*AUSZUFÜHRENDE ANWEISUNGEN:* Formatiere bitte die Zeilen als Markdown-Tabelle mit den Spalten „Nummer“ (fortlaufende Zeilennummer) und „Zeile“, ohne Leerzeilen. Beginne bei der Zeile mit „Task: Click the checklist“ und höre nach der Zeile mit „click(x=1005, y=308)“ auf.

*AUFGELISTETE EINTRÄGE:*
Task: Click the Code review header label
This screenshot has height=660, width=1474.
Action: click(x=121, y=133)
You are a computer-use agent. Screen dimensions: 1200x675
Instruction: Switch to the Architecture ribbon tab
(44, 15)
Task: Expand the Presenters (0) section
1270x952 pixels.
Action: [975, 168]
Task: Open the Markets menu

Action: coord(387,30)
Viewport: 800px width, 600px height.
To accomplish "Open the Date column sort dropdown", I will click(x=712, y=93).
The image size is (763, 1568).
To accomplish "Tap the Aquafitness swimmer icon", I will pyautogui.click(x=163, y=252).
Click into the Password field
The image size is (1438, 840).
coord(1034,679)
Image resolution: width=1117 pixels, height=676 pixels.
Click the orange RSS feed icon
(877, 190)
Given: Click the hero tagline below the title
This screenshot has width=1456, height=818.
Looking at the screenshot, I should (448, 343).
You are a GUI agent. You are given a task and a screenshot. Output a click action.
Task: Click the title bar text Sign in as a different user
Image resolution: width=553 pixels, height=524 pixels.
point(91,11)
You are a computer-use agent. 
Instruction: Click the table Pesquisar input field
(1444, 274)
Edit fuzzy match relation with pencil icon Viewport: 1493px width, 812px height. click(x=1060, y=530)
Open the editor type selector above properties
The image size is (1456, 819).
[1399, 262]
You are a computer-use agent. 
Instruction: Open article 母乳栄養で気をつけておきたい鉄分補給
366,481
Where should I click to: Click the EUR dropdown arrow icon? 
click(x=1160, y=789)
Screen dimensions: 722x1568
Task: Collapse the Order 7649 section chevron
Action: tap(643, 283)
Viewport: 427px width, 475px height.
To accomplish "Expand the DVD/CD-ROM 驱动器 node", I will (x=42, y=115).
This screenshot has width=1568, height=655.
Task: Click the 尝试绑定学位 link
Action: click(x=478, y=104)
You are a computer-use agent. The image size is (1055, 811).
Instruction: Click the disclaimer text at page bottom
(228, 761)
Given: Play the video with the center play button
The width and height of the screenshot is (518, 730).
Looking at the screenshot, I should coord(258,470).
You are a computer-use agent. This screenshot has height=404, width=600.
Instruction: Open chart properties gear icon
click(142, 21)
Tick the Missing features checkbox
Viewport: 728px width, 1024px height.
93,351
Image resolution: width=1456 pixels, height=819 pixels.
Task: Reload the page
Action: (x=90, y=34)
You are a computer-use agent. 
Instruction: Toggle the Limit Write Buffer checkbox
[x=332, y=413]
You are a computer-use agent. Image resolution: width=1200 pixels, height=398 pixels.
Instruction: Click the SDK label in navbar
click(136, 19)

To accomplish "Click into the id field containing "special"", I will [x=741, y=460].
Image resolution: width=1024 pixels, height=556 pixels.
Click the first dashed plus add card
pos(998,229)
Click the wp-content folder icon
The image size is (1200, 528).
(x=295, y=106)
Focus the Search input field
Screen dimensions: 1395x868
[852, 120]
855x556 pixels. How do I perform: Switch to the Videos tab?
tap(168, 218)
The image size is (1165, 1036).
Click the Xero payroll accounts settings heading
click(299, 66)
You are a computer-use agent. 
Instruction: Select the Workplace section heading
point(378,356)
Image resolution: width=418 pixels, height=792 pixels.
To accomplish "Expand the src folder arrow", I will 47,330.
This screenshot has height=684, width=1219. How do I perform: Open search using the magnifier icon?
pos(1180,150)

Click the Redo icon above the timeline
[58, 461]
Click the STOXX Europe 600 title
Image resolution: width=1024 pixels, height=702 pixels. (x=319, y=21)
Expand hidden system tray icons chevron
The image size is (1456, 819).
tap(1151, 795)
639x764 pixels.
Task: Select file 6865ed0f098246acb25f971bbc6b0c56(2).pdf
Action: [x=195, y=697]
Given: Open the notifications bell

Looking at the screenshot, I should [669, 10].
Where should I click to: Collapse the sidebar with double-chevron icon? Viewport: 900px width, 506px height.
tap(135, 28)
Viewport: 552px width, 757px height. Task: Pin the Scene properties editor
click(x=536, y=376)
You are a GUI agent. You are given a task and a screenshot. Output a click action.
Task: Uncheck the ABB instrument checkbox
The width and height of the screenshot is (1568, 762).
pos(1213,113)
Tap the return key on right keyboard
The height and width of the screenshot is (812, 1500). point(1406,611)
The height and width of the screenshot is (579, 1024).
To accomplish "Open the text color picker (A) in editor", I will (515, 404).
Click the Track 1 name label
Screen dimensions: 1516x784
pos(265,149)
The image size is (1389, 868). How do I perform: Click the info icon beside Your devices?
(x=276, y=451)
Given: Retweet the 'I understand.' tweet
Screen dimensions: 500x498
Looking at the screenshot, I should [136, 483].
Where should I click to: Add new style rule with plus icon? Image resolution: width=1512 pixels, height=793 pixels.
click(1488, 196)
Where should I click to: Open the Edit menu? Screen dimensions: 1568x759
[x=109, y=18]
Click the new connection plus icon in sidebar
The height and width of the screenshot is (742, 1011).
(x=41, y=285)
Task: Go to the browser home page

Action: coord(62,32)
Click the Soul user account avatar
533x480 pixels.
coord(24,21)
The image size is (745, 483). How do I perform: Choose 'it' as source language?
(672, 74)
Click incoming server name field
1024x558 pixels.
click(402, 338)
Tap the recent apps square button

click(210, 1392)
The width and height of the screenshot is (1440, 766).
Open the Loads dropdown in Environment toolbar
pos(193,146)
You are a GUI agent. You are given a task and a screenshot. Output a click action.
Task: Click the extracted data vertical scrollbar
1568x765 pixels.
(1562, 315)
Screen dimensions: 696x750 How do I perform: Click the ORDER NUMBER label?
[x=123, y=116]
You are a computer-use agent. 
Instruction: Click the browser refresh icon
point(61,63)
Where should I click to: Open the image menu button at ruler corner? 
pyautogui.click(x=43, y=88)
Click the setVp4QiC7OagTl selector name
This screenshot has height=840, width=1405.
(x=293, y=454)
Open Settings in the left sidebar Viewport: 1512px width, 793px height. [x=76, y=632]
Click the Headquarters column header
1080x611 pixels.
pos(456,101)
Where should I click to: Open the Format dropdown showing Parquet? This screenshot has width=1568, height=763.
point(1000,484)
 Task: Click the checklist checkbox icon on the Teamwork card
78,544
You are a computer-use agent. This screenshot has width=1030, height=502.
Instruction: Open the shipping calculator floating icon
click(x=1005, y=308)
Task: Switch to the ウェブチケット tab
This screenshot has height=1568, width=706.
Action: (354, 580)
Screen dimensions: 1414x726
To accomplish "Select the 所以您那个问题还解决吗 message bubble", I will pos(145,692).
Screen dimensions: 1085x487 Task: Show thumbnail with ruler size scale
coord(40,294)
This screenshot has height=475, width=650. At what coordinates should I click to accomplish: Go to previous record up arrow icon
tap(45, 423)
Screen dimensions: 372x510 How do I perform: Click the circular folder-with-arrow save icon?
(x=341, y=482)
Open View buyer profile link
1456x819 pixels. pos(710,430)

*GELÖSTE AUFGABE:*
| Nummer | Zeile |
|---|---|
| 1 |  Task: Click the checklist checkbox icon on the Teamwork card |
| 2 | 78,544 |
| 3 | You are a computer-use agent. This screenshot has width=1030, height=502. |
| 4 | Instruction: Open the shipping calculator floating icon |
| 5 | click(x=1005, y=308) |